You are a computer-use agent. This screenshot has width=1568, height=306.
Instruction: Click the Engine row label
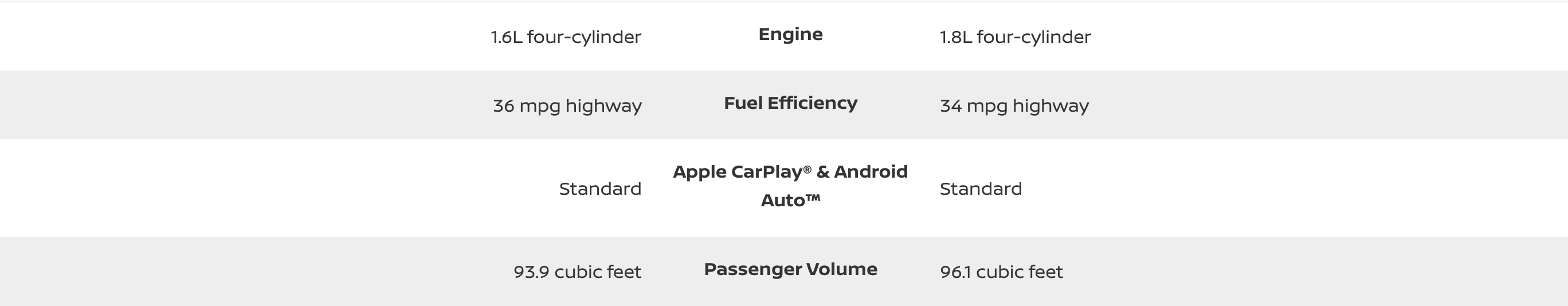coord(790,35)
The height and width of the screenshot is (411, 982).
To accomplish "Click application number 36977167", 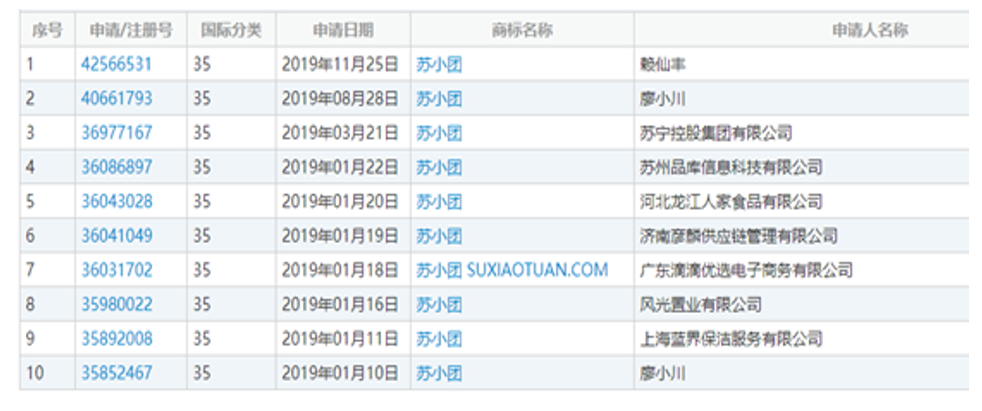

Required work: Can you copy the whole listing above word for word, leaving out the pictures?

Worked solution:
You are a computer-use agent. This screenshot has width=1568, height=306.
Instruction: Click the Engine row label
coord(790,35)
The height and width of the screenshot is (411, 982).
To accomplish "Click application number 36977167", 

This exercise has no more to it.